Ces deux filières de récupération matière sont pour l'instant expérimentales ou très marginales. Seule est significative, la pratique bien connue des agriculteurs, qui lestent leurs silos avec des pneus, mais ils finissent trop souvent par brûler…
- la valorisation énergétique qui utilise le haut pouvoir calorifique du caoutchouc. Cette valorisation peut-être mise en œuvre en apport calorifique en cimenterie, pour l'incinération des ordures ménagères ou dans des fours spécifiques. Elle représente 37 500 t / an (pour une capacité actuelle de 75 000 t /an ), mais avec des capacités potentielles de 200 à 250 000 t / an.
On estime que plus de la moitié des déchets de caoutchouc (400 000 t / an en France) aboutissent en décharges, et le brûlage à l'air libre est une pratique non négligeable, bien qu'interdite. Pour remédier à cette situation, le principal obstacle à un développement des diverses valorisation reste le coût de la collecte d'un gisement très dispersé, d'une matière très peu dense : par définition, les pneumatiques contiennent… surtout de l'air.
A ce jour, il n'existe pas de réglementation particulière concernant les pneus usagés.
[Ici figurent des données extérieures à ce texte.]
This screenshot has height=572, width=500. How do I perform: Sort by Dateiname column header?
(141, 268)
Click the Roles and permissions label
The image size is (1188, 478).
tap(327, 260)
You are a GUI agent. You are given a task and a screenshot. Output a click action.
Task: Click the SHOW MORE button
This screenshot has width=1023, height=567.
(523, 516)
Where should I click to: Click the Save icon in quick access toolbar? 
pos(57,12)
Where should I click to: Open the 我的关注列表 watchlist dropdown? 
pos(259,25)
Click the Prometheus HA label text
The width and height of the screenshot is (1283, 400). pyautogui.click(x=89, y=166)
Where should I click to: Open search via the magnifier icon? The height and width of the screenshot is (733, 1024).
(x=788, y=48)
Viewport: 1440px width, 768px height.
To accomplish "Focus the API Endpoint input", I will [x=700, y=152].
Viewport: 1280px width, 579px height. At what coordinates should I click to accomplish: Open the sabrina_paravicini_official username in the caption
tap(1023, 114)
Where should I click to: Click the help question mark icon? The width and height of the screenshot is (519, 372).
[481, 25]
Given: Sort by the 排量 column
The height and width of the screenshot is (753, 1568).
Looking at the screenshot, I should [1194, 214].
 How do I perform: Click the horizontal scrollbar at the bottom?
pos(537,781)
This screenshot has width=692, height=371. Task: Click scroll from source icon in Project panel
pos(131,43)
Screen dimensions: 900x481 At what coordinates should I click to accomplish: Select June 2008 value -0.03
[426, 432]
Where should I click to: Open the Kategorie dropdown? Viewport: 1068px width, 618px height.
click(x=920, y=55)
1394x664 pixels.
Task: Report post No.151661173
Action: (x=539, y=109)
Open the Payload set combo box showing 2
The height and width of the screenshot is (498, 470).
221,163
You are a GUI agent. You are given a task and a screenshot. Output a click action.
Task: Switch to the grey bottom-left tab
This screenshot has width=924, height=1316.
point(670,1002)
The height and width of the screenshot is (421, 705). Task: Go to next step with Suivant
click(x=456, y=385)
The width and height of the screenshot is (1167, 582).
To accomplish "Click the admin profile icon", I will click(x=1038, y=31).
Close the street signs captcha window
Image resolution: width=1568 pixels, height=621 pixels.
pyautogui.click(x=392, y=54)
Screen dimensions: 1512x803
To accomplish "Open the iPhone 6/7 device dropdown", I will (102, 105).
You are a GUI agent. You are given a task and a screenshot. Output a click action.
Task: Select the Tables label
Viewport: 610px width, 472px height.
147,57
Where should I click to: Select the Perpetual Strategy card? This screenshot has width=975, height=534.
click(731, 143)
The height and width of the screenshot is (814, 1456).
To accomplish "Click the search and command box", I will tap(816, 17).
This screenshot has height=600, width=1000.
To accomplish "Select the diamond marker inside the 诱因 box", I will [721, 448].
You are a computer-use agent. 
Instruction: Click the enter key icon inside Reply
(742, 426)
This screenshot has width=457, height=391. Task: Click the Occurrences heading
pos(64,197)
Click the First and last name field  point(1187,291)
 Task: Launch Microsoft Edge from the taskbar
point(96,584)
Le ministère de l'Aménagement du Territoire et de l'Environnement a communiqué, en 1998, sur la nécessité de définir, pour juillet 1999, des actions pour l'élimination des pneus usagés. Pour cela, il a diligenté, le 28 septembre 1998 auprès du Conseil Général des Mines, une mission sur les filières d'élimination des pneus usagés en France. Un rapport de cette mission a été rendu fin mars 1999 au Ministère. Après étude, le Minitère et l'ADEME, en travaillant en partenariat avec les professionnels, décideront de la mise en place d'un accord - cadre ou d'un décret.